Hacía años que el instinto la alertaba cuando él estaba cerca. Quizá era él, que enviaba poderosos mensajes por el éter. Era sacerdote y estaba familiarizado con las operaciones mágicas. Isabel, después de años a su lado, observándolo y su friéndolo, pero también rozándolo, se había convencido de que poseía poderes personales, o de que, al menos, participaba de los poderes de su tío el obispo.
Isabel sintió un estremecimiento.
El hombre que se tenía por dueño suyo rondaba la ciudad, la rondaba a ella, como los lobos ron-dan su presa. En las ciegas tinieblas notaba su presencia acechante. Podía imaginarlo, en alguna de aquellas tiendas de lona, al otro lado del muro, tendido en su catre, quizá armado de cuero y de hierro, aquellos olores profundos que impregnaban su piel, más perennes que el del incienso y la cera, desmintiendo su verdadera vocación.
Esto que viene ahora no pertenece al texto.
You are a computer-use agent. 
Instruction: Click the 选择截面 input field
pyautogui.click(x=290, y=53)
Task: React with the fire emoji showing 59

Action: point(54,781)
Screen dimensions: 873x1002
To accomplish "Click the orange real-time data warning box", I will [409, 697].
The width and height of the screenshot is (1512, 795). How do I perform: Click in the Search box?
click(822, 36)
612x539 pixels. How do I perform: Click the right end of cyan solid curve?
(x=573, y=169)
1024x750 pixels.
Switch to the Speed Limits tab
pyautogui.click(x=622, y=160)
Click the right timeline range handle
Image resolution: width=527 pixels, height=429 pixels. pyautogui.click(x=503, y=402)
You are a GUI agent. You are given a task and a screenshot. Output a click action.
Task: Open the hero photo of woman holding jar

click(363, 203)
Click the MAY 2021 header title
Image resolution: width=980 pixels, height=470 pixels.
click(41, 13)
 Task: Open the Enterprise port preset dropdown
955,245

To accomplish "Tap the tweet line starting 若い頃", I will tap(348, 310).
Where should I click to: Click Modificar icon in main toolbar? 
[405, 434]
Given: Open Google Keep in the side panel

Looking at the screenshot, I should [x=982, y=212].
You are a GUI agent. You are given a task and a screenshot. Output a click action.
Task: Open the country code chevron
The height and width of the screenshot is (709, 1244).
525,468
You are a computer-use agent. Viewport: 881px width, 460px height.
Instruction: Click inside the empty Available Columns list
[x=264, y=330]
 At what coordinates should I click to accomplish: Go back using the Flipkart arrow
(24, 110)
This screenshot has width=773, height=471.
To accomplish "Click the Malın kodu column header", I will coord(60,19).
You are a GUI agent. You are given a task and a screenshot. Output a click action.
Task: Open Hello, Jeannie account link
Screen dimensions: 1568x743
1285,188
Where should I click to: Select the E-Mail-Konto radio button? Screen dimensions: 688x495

Podía imaginarlo aguardando con impaciencia el momento de asaltar la ciudad a sangre y fuego, de buscarla, de recuperarla, de poseerla.
El pensamiento crecía, y ella, desde que tomó su decisión, no se lo comunicaba a Orbán. Aquel doloroso secreto lo guardaba para sí. Le formulaba una pregunta y mientras él la contestaba, ella se sumía en el tormento de sus cabalas, vendrá, no vendrá, analizando argumentos a favor o en contra, siempre los mismos, siempre renovados entre la esperanza y la angustia.
—Estuve en la Arcadia— escuchaba decir a Orbán. En la terraza que olía a mirto y dama de noche, contemplaban el firmamento estrellado, compartían murmullos y silencios, Isabel arrebujada en el pecho tibio del herrero, en su cuello cálido, rozando con la nariz la piel que olía a humo—. Paseé por las ruinas de un templo antiguo en Licosura. Hay un espejo empotrado en la roca, una lámina de cobre con los bordes corroídos por el tiempo y el salitre, en el centro, en la parte donde todavía no alcanza la lepra del metal pulido, hay un reflejo donde fugazmente se refleja el que acude descalzo a la gruta y lo que ves y no ves, tan fugaz es la impresión de la sombra, es tu propio rostro muerto más verdadero y hondo que tu rostro vivo que vira lentamente a la verdad de la muerte.
Isabel no prestaba atención. Distraída, rememoraba su primer encuentro con el deán Maqueda.
Samboal, Segovia, 1476
Unos días antes de San Miguel apareció el deán Maqueda, como cada año, para recaudar la medianería de sus aparceros. Lo acompañaba un séquito de cinco arrieros, treinta mulas, cuatro lanzas y el contador de su tío, el obispo. El deán Maqueda poseía unas tierras a lo largo del río Pirón, en la diócesis de Segovia.
Uno de los aparceros del deán era Diego Hardón. Había heredado la servidumbre de aquella tierra, como antes su padre, y antes su abuelo y el padre de su abuelo, en una cadena cuyo principio se remontaba más allá de la memoria familiar. Los aparceros del deán no eran esclavos, pero estaban tan ligados a la tierra que no podían cambiar de señor ni de oficio sin someterlo a la aprobación del obispo. El propietario de los campos y cerros a lo largo del río Pirón era Pedro Maqueda. Él decidía un impuesto razonable sobre la producción de cada aparcero, lo suficiente para que pasara el invierno con estrecheces, pero sin morirse de hambre.